Confident in his intelligence and with a talent for poetry, he’s prone to hyperbole and out and out BS, overusing and misusing terms like “existentialism,” trying to impress, flatter or frighten his audience into loving him, then lapsing into strange, funny digressions on race, politics, philosophy, Shakespeare, mythology and – most of all – music. (He eloquently eulogizes Billie Holiday. He praises Motown diva Martha Reeves, but asks: Just what is a Vandella?) He’s witty and smart, often a bit creepy, and clearly troubled. He’s somewhere between the smartest underachiever you’ve ever met and that guy talking to himself on the street corner. Clearly he’s got some mental health issues and probably a drug problem, but that’s hardly the sum of this human Rubik’s cube.
Onscreen, “A Huey P. Newton Story” is memorable, but it must have been something to see on stage. Roger Guenver Smith gives a striking, extremely physical, performance involving the heaviest, most intense cigarette smoking I’ve ever seen. (It’s a great job, but you’ve got to wonder how many years of his life Smith is sacrificing.)

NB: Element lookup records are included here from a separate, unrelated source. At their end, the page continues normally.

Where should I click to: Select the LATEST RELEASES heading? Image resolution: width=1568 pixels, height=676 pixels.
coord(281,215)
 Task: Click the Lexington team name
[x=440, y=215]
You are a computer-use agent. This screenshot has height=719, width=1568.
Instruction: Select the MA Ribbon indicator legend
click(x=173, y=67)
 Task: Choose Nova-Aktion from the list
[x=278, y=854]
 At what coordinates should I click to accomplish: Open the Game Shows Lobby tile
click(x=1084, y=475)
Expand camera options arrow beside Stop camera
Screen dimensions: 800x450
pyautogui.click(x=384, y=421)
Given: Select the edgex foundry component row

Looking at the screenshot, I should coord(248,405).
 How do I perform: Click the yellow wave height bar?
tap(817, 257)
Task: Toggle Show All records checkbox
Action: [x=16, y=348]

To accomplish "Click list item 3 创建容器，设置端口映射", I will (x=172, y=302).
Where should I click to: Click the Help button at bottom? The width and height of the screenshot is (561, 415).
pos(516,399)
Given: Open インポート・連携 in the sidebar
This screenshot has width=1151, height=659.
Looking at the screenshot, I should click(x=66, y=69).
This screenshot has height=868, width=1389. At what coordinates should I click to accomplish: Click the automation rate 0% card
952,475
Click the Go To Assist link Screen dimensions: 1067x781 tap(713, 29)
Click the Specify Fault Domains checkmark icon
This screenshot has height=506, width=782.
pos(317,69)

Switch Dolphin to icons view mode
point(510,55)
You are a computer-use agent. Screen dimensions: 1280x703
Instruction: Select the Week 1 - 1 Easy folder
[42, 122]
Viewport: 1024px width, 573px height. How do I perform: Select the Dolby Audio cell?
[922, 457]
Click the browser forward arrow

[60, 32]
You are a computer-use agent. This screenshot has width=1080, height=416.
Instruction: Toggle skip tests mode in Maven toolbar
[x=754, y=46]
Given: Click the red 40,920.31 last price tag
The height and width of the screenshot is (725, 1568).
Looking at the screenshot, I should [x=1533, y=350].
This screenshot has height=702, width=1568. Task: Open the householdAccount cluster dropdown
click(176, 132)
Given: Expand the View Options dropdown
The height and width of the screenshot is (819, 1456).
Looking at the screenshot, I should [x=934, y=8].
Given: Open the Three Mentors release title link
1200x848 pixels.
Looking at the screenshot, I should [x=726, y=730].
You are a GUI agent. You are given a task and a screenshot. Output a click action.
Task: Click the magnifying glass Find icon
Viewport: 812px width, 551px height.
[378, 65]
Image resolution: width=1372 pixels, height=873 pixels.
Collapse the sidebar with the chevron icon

Regardless, Spike Lee uses whatever tools he can to make this more than a simple transcription of a stage play, including bluescreen effects and documentary footage. The prison-like set further emphasizes the extreme isolation of Huey Newton, who spent years in solitary confinement. On the other hand, Lee’s predilection for extreme close-ups that cut off parts of his subject’s face and body only serves only to distance us from this unfathomable character.
But nothing can blunt the impact when Smith/Newton finally jumps up from his chair and performs a strange, non-dance to Bob Dylan’s “Ballad of a Thin Man.” Something really is happening, even if we don’t know what it is.